▶ **What you have to do**: Keep only those lines of the records that include the string "agent".

━━━━━ Input material

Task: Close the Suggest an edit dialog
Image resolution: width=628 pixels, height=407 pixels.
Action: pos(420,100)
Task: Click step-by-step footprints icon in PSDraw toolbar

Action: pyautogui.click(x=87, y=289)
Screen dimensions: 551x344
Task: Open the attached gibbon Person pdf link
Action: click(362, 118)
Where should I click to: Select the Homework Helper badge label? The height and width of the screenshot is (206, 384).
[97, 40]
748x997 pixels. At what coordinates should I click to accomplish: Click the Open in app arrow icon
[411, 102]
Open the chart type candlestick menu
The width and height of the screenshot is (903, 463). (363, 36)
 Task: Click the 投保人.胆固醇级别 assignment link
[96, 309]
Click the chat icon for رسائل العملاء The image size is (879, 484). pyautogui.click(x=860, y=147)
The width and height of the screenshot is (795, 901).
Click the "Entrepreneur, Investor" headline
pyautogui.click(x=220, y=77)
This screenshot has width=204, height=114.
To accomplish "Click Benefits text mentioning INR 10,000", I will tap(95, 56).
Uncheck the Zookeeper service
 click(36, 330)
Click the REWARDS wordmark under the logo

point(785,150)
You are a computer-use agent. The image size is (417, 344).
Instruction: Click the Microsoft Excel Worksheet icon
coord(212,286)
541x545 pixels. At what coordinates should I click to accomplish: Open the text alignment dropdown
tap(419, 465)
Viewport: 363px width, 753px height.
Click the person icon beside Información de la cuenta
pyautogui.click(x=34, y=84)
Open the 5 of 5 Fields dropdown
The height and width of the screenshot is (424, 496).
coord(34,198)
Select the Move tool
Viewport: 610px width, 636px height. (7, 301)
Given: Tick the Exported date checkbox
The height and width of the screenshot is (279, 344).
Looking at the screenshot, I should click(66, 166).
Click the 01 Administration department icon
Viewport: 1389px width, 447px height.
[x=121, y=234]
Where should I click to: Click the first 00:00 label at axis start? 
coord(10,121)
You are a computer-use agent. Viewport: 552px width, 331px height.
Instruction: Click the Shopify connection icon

━━━━━━━━━━

▶ **Solution for this exercise**:
You are a computer-use agent. The image size is (417, 344).
You are a computer-use agent. Viewport: 552px width, 331px height.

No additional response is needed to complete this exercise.